Down the Stacks #32: The Desert of Souls

This week on Down the Stacks, we’ll be looking at The Desert of Souls, a story by Howard Andrew Jones that would not be out of place among the 1001 Arabian Nights.




The Desert of Souls takes place in the 8th-century Middle East, starting in Baghdad before heading off into the mystical wilderness of Arabian Night legends.  Our hero and narrator is Captain Asim, who serves as the captain off the guard to Jaffar, who in turn serves as chief judge to the Caliph Haroun al-Rashid.  Asim is a loyal and dutiful man who holds the morals of Islam in high regard and the social structures of his place and time even higher.  The story begins with the death of Jaffar’s favorite parrot and an ill-timed chuckle from Asim which forces him to improvise having an idea to get his master’s mind off the bird: going to the market in disguise in search of an adventure which can be recounted to the Caliph later.  So, Jaffar, Asim, and Jaffar’s in-house scholar Dabir end up in a fortune-teller’s receiving unpleasant fortunes and then, immediately afterward, caught up in an altercation between a dying man and a group of thugs.  Once the thugs are chased off, the dying man bequeaths Jaffar with an ornamented door pull inscribed with ancient writing pointing toward the lost city of Ubar, which is rather like Atlantis except swallowed by the desert rather than the ocean.  Asim and Dabir soon set off to find Ubar, racing against a Magian sorcerer and a Greek necromancer who desire Ubar’s secrets to wreak havoc on the Caliphate.  Along the way, they also have to deal with Sabirah, Jaffar’s intelligent and willful daughter, ambushes, djinn, and the mysterious Desert of Souls itself.
Desert of Souls does read a lot like an Arabian Nights tale.  There’s constant action with supernatural elements laid on top of an otherwise realistic setting, and the heroes require equal parts martial skill, sharp wits, and lots of luck to pull through against enemies far more skilled and prepared than they are.  Asim himself faces great personal loss and crises of duty versus what’s right.
Considering the forces arraigned against them, neither Asim nor Dabir could succeed alone.  Asim is the martial skill in the pair, nearly unsurpassed in swordfighting and preferring to just charge in an put a quick end to his enemy when they end up in the same room without bothering to gauge the foe’s abilities first.  Dabir is the sharp wit: not much of a fighter but learned and quite clever, he prefers to play long games of guile to root out the enemy’s plan and hope that he managed to guess beforehand what counterstrategies and mystic tools he’d need.  Together, Asim and Dabir can pull each other out of deadly situations and press on to a new plan.
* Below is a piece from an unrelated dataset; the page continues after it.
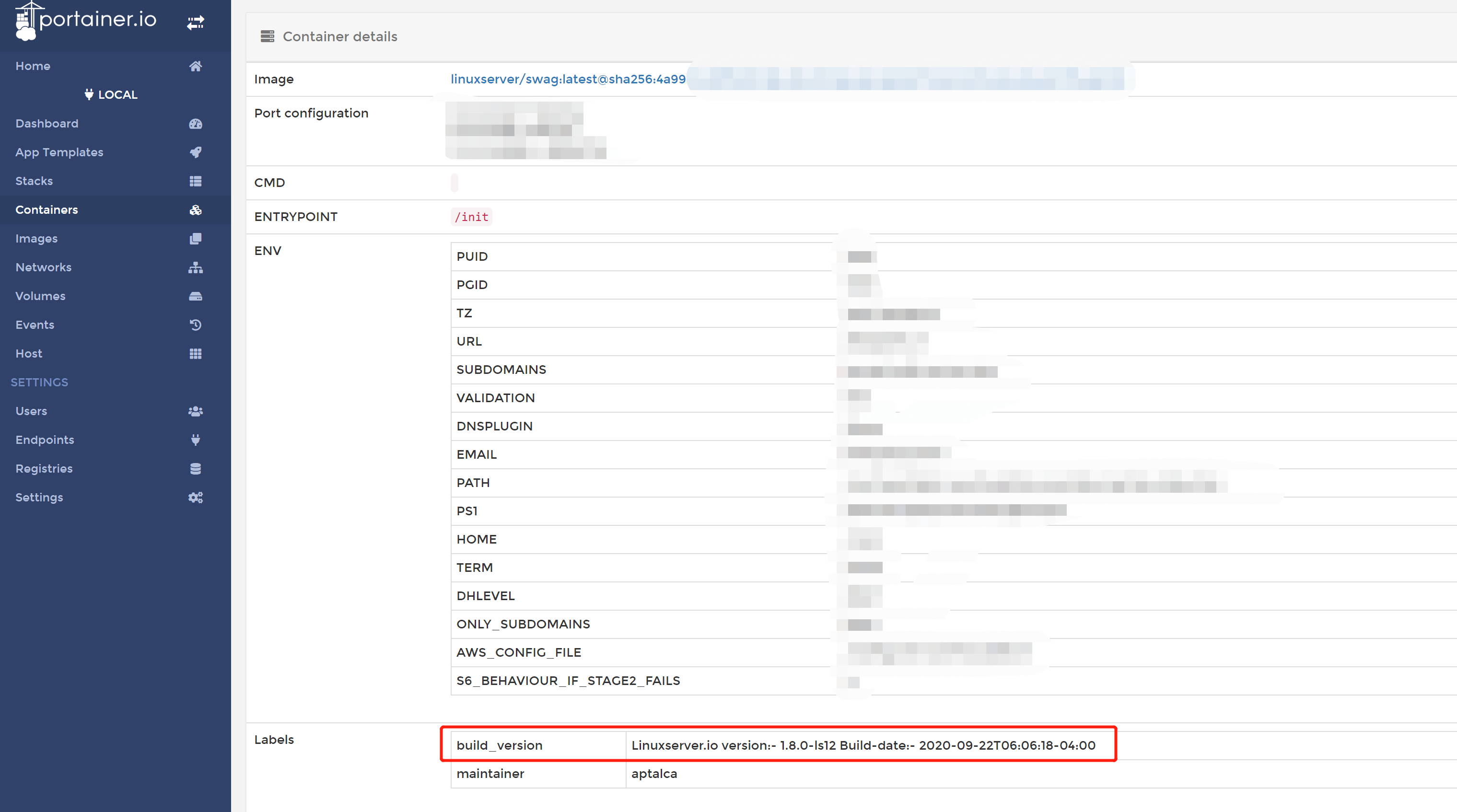Screen dimensions: 1457x812
Task: Open linuxserver/swag image link
Action: pos(567,79)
Asim tends to downplay his storytelling ability, since he sees himself as a soldier first and foremost, but his first-person narration style has an almost poetic quality and narrative asides that blend smoothly into the story proper.  Reading book feels like listening to an actual storyteller reciting a tale from a collection of Asim and Dabir’s exploits, which from the clues Asim drops extends both before and long after the events of The Desert of Souls.  While the story is steeped heavily in 8th-century Islamic culture, it’s completely accessible by a 21st-century reader of any cultural background.
I highly recommend The Desert of Souls, and I hope that more of Asim and Dabir’s adventures eventually find their way into my hands.